--- Data shown ---
<<<<

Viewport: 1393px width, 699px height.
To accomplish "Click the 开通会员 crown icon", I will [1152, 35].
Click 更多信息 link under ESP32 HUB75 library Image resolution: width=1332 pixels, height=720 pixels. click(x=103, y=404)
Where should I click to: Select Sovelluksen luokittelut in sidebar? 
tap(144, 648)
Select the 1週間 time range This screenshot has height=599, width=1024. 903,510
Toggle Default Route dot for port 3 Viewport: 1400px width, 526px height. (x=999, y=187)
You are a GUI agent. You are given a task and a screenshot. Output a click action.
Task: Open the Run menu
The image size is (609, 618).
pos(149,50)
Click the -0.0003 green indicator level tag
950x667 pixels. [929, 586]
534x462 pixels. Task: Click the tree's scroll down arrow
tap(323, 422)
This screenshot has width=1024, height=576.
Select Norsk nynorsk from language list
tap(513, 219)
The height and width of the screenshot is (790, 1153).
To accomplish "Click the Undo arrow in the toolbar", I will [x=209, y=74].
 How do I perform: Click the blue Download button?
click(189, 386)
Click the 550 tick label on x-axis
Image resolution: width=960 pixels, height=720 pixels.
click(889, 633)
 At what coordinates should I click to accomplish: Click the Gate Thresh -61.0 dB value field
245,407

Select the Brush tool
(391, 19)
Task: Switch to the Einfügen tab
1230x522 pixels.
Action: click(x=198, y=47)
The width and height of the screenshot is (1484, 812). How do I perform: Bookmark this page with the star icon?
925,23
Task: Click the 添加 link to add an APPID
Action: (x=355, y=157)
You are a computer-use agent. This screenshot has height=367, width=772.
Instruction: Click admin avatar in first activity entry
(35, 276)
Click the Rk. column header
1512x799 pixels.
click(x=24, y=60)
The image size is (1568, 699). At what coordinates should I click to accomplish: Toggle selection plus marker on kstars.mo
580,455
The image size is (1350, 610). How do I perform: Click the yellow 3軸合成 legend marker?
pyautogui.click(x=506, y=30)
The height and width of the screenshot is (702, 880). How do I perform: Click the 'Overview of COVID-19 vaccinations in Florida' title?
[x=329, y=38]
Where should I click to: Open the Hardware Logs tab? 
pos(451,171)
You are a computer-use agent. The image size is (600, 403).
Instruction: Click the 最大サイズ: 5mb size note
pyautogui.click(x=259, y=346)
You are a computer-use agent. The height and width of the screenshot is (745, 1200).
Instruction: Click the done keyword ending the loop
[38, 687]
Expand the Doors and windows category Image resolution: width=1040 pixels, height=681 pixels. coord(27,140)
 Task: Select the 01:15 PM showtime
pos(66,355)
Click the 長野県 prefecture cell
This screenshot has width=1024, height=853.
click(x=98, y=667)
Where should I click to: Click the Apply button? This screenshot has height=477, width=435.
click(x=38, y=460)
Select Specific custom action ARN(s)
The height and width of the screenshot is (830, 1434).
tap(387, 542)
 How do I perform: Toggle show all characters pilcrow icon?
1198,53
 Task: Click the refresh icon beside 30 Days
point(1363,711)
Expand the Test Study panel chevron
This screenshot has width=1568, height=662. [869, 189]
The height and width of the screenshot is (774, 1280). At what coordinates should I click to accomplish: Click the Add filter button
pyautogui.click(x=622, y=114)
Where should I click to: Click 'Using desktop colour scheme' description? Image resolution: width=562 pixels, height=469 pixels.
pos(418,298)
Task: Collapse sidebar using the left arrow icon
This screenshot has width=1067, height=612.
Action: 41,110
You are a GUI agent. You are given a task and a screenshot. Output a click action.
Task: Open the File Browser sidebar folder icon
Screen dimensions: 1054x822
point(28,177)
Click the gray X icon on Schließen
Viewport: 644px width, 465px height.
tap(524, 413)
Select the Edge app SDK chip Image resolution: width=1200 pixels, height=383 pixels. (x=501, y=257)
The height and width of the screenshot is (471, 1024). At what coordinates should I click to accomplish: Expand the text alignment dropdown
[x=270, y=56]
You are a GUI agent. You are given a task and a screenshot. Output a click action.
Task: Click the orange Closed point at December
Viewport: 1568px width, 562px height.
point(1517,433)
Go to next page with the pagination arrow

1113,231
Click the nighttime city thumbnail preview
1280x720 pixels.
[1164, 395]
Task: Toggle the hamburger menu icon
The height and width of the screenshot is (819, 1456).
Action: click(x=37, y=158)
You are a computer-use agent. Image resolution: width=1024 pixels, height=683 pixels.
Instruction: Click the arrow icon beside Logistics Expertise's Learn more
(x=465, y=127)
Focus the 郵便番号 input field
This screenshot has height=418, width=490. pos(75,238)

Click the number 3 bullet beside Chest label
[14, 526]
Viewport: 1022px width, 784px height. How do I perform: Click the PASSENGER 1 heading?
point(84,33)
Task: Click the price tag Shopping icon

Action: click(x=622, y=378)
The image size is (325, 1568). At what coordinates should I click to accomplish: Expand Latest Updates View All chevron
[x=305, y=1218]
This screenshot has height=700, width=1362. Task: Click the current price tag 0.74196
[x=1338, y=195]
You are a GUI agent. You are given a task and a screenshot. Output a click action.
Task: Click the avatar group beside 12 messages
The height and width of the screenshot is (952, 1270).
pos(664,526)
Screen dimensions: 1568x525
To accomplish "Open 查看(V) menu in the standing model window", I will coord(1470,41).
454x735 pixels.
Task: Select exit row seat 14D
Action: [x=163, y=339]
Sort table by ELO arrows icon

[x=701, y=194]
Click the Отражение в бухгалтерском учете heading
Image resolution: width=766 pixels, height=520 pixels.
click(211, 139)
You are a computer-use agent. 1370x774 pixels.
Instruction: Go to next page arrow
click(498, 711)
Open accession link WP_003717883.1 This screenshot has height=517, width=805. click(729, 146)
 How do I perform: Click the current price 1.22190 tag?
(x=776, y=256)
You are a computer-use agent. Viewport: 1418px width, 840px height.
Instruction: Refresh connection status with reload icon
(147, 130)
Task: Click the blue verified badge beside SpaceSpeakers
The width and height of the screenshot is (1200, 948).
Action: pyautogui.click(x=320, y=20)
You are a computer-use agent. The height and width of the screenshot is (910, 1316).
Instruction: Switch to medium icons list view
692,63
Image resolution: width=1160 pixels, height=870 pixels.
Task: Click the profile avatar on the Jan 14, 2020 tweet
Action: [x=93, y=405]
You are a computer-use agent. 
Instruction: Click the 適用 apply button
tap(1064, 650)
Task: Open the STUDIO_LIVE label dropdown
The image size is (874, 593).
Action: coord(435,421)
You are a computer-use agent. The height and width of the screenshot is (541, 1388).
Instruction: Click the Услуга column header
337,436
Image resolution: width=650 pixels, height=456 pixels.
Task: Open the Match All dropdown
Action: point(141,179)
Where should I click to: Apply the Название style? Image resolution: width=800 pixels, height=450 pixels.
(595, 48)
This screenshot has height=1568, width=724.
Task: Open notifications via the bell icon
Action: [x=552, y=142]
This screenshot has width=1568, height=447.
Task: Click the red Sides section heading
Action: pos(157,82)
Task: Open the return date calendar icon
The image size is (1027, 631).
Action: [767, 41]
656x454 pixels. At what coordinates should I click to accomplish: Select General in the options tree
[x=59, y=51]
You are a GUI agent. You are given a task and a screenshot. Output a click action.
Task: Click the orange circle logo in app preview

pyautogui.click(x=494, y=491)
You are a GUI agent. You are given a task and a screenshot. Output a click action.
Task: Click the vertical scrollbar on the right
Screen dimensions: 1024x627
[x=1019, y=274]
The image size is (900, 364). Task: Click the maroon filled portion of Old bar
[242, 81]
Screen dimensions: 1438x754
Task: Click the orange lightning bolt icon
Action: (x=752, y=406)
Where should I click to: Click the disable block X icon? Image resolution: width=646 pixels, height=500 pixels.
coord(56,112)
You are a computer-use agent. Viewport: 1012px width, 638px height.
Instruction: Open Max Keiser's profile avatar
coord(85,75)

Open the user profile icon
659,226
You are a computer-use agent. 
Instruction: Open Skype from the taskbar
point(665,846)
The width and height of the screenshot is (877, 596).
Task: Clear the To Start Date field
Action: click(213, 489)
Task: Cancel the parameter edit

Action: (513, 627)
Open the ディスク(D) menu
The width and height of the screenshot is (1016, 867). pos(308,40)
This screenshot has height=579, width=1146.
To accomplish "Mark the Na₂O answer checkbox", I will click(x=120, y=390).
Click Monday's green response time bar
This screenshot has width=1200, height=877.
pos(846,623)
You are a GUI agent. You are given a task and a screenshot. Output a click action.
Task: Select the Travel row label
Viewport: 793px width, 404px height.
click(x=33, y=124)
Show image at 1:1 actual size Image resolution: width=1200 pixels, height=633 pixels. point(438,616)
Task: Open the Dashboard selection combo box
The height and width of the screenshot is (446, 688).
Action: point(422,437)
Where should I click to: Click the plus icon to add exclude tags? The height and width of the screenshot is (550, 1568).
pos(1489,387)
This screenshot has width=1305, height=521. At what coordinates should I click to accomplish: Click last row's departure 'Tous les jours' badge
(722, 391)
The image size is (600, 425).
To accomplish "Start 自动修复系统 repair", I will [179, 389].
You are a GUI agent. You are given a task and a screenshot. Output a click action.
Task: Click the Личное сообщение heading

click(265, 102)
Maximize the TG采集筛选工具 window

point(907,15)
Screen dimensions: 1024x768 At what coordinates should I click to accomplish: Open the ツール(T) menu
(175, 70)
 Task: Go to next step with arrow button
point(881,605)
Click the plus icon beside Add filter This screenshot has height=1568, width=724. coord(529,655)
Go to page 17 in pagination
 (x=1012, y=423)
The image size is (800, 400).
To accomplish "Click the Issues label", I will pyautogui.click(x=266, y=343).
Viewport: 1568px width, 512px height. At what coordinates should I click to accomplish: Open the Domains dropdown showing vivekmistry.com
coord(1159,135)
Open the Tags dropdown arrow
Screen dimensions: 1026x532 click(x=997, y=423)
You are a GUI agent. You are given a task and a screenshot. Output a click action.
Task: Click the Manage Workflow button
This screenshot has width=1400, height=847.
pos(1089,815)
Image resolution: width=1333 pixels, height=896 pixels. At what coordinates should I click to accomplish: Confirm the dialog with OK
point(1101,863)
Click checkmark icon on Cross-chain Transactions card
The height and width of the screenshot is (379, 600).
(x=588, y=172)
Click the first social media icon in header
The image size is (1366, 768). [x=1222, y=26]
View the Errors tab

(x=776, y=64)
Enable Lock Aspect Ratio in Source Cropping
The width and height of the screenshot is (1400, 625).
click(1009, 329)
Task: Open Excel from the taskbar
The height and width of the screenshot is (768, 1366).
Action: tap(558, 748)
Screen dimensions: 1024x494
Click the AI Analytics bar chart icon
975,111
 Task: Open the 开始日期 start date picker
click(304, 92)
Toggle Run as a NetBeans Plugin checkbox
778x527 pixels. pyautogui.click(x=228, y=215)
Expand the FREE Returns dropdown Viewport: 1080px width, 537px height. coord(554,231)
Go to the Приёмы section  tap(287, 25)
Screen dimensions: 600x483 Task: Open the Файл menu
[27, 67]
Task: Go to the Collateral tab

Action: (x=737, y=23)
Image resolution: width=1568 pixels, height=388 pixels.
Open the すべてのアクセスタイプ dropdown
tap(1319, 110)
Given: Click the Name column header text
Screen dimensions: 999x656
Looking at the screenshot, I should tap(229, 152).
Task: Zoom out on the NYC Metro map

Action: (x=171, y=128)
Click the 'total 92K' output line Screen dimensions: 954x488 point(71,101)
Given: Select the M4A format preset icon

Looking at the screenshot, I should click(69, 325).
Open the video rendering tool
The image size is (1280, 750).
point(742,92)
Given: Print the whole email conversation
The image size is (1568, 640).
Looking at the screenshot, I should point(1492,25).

>>>>

--- Aim of the exercise ---
Report each line in the data that holds the word "computer".

--- Solution below ---
You are a computer-use agent. This screenshot has height=367, width=772.
You are a computer-use agent. The image size is (600, 403).
You are a computer-use agent. The height and width of the screenshot is (745, 1200).
You are a computer-use agent. Image resolution: width=1024 pixels, height=683 pixels.
You are a computer-use agent. 1370x774 pixels.
You are a computer-use agent. Viewport: 1418px width, 840px height.
You are a computer-use agent. The height and width of the screenshot is (910, 1316).
You are a computer-use agent. 
You are a computer-use agent. The height and width of the screenshot is (541, 1388).
You are a computer-use agent. Viewport: 1012px width, 638px height.
You are a computer-use agent. 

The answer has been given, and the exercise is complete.